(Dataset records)
=== Begin Enclosure ===

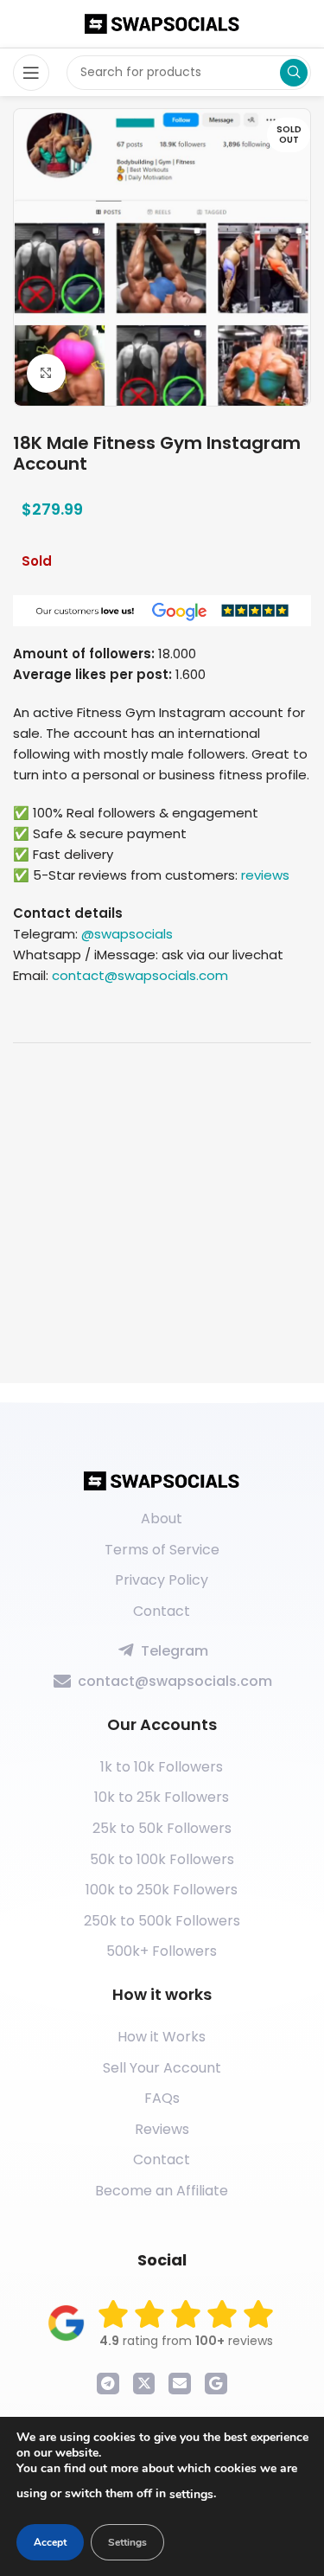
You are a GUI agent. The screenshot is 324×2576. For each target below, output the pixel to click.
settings (191, 2494)
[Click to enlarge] (46, 373)
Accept (50, 2542)
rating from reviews (186, 2340)
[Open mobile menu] (31, 72)
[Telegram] (108, 2384)
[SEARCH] (294, 73)
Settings (127, 2542)
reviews (265, 875)
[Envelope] (179, 2384)
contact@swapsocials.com (140, 975)
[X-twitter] (144, 2384)
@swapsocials (127, 934)
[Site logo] (162, 23)
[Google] (216, 2384)
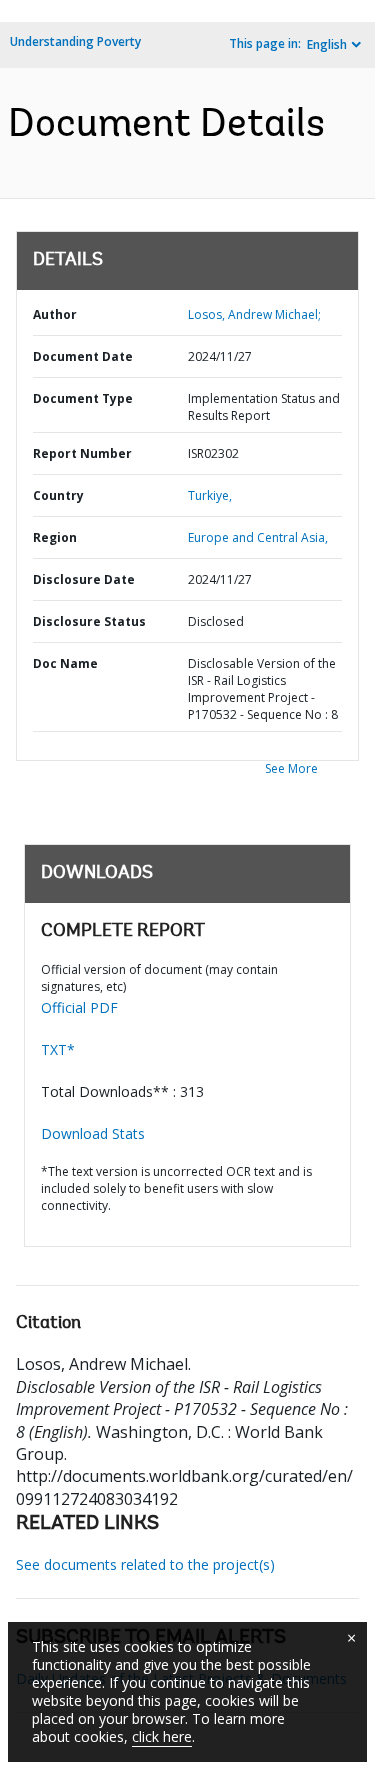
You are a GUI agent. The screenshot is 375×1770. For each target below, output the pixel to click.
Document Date (83, 356)
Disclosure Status (89, 621)
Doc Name (65, 663)
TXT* (58, 1049)
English (327, 44)
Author (55, 314)
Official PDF (79, 1007)
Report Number (82, 453)
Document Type (83, 398)
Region (55, 537)
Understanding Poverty (75, 41)
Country (58, 495)
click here (162, 1736)
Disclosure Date (84, 579)
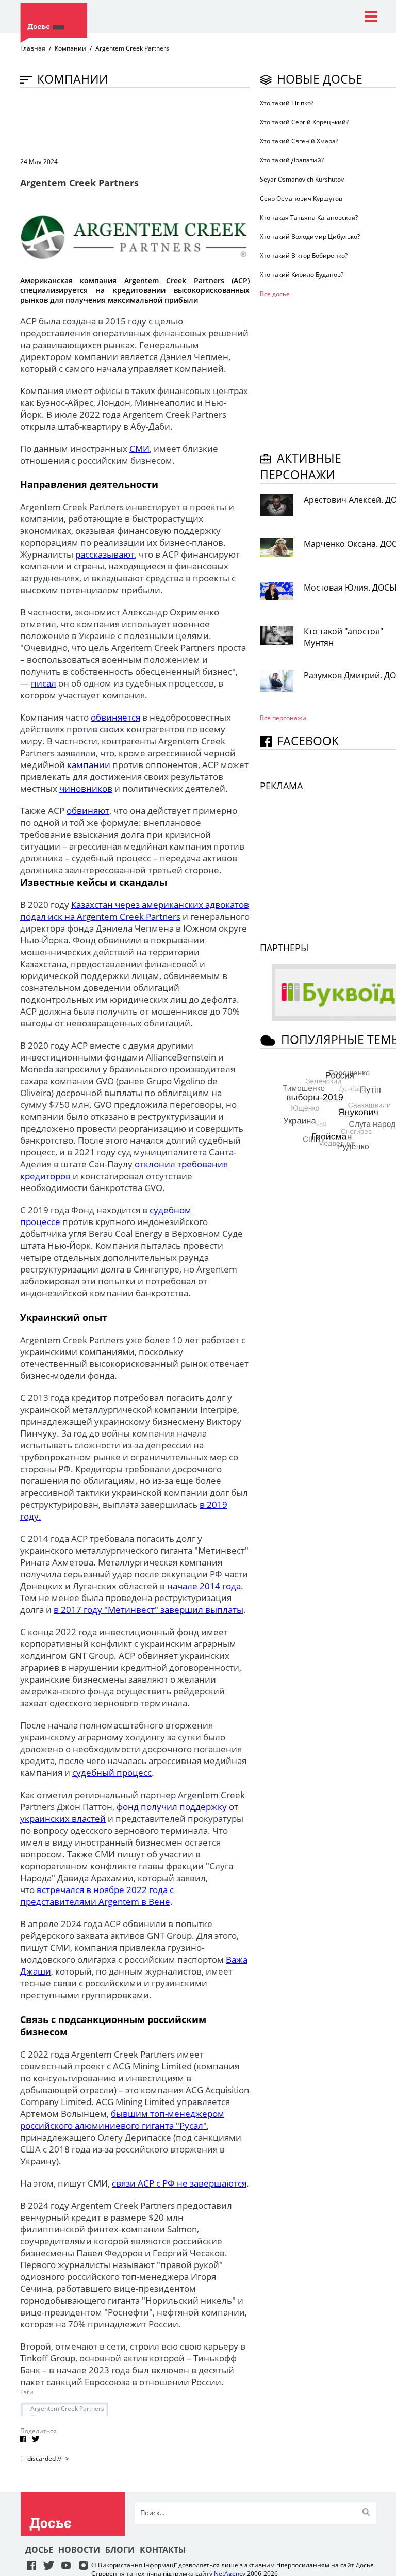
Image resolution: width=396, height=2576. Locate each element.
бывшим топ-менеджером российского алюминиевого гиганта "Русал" (122, 2119)
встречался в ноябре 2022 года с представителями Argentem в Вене (97, 1895)
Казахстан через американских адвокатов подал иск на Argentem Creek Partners (134, 910)
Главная (32, 48)
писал (43, 683)
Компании (70, 48)
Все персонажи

=== End Enclosure ===

— Work instruction —
Transcribe the entries from their first line to the line that holds "Document Type (83, 398)", both included, and skip every picture.

— Output for this task —
You are a GUI agent. The screenshot is 324×2576. For each target below, output the pixel to click.
settings (191, 2494)
[Click to enlarge] (46, 373)
Accept (50, 2542)
rating from reviews (186, 2340)
[Open mobile menu] (31, 72)
[Telegram] (108, 2384)
[SEARCH] (294, 73)
Settings (127, 2542)
reviews (265, 875)
[Envelope] (179, 2384)
contact@swapsocials.com (140, 975)
[X-twitter] (144, 2384)
@swapsocials (127, 934)
[Site logo] (162, 23)
[Google] (216, 2384)
You are a GUI agent. The screenshot is 375×1770. For each target below, output the pixel to click.
Document Date (83, 356)
Disclosure Status (89, 621)
Doc Name (65, 663)
TXT* (58, 1049)
English (327, 44)
Author (55, 314)
Official PDF (79, 1007)
Report Number (82, 453)
Document Type (83, 398)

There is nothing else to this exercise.